===== Passage for review =====

After the suppression of the order of the Jesuits, when it became a question with the government whether they ought to be reinstated in their superintendence of public instruction, Genovesi was consulted, and his advice was, to replace the scholastic chairs by schools of mathematics, physics, and history; and he proposed one chair for the illustration of Cicero's Offices.

From the commencement of the year 1763, Genovesi had felt the symptoms of a dangerous malady; but he continued to teach and to write to the last day of his life; and before his death he had the satisfaction of witnessing the great success of his labours. Since the days of Telsius and Campanella, no school had attained more credit and celebrity at Naples than that of Genovesi. Pupils, some of them men of the most illustrious rank, flocked to his lectures; and those who heard him generally adopted his ideas and followed his maxims. He handled the most abstruse subjects in the most agreeable manner, and in a style almost poetical; a circumstance which gave him a great command over the attention, as well as over the judgment, of his pupils. Indeed all that Italy has since produced in philosophical and economical science may be said to have originated in the school which he founded. He died of an attack of dropsy, on the 22d of September 1769, aged about fifty-seven.

The following list of Genovesi's works is taken from Fabroni, Vita Italorum doctrina excellentium: 1. Disciplinarum metaphysicarum Elementa Mathematicum in morum adornato, 1744–1751, 4 vols. 8vo; 2. Elementorum Artis logico-criticae libri quinque, Naples, 1745; 3. Discorso sopra alcuni trattati d'Agricoltura, ibid. 1753; 4. Lettere Accademiche, ibid. 1764; 5. Storia del Commercio della Gran Bretagna, &c. 1757; 6. Delle Lezioni di Commercio; 7. Discorso sopra l'Agricoltura, with a translation of Tull's Hushandy; 8. Discorso sul volgarizzamento del Saggio Francese sull' Economia de' grain, Naples, 1765; 9. Meditazioni Filosofiche sulla Religione e sulla Morale, ibid. 1766; 10. Della Filosofia del giusto e dell' onesto, 1766–1776, 3 vols.; 11. Universae Christianae Theologiae elementa dogmatica, historica, critica, a posthumous work, Venice, 1771, 2 vols. 4to.

===== Stored data =====

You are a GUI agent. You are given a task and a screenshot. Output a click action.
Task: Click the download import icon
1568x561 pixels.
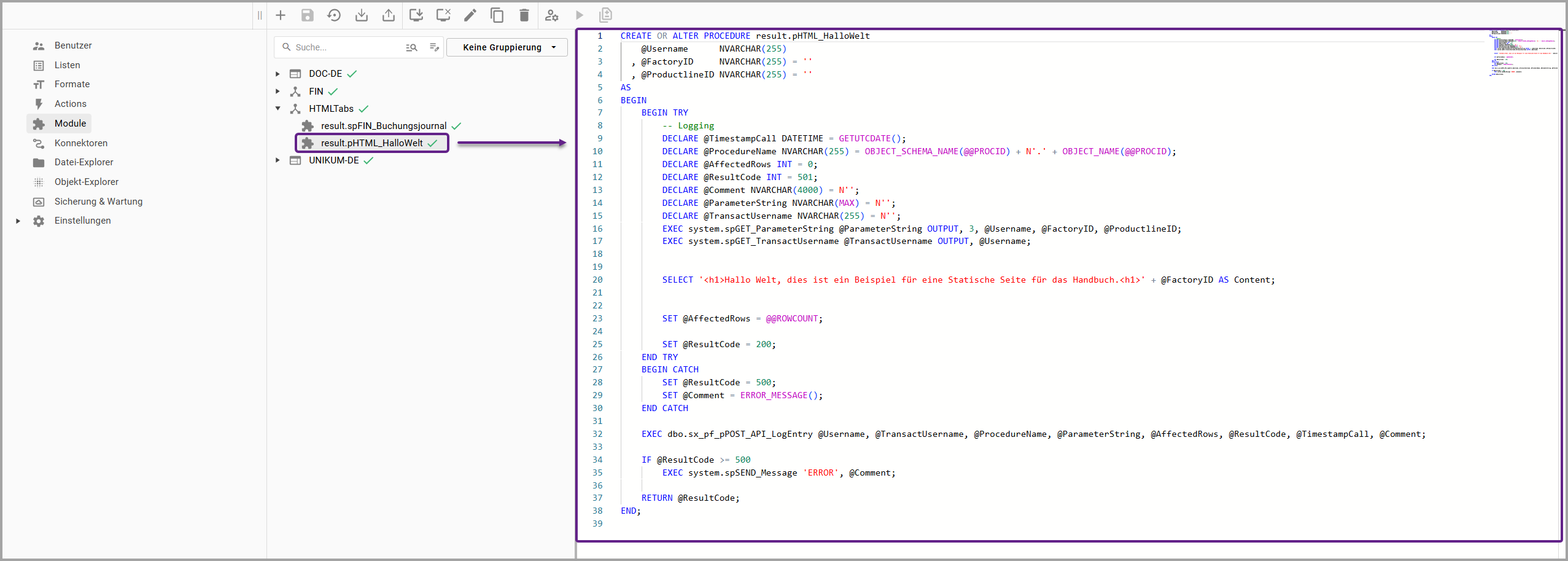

=====

What to do =
1. List every work in the passage about Genovesi that is described as having more than one volume, and give the number of volumes for each.
2. Output everything in the passage about Genovesi from "After the suppression" down to "of Cicero's Offices.", without changes.
The data come from a separate source and are unrelated to the passage about Genovesi.

Results =
1.
- Disciplinarum metaphysicarum Elementa Mathematicum in morum adornato: 4 volumes
- Della Filosofia del giusto e dell' onesto: 3 volumes
- Universae Christianae Theologiae elementa dogmatica, historica, critica: 2 volumes

2.
After the suppression of the order of the Jesuits, when it became a question with the government whether they ought to be reinstated in their superintendence of public instruction, Genovesi was consulted, and his advice was, to replace the scholastic chairs by schools of mathematics, physics, and history; and he proposed one chair for the illustration of Cicero's Offices.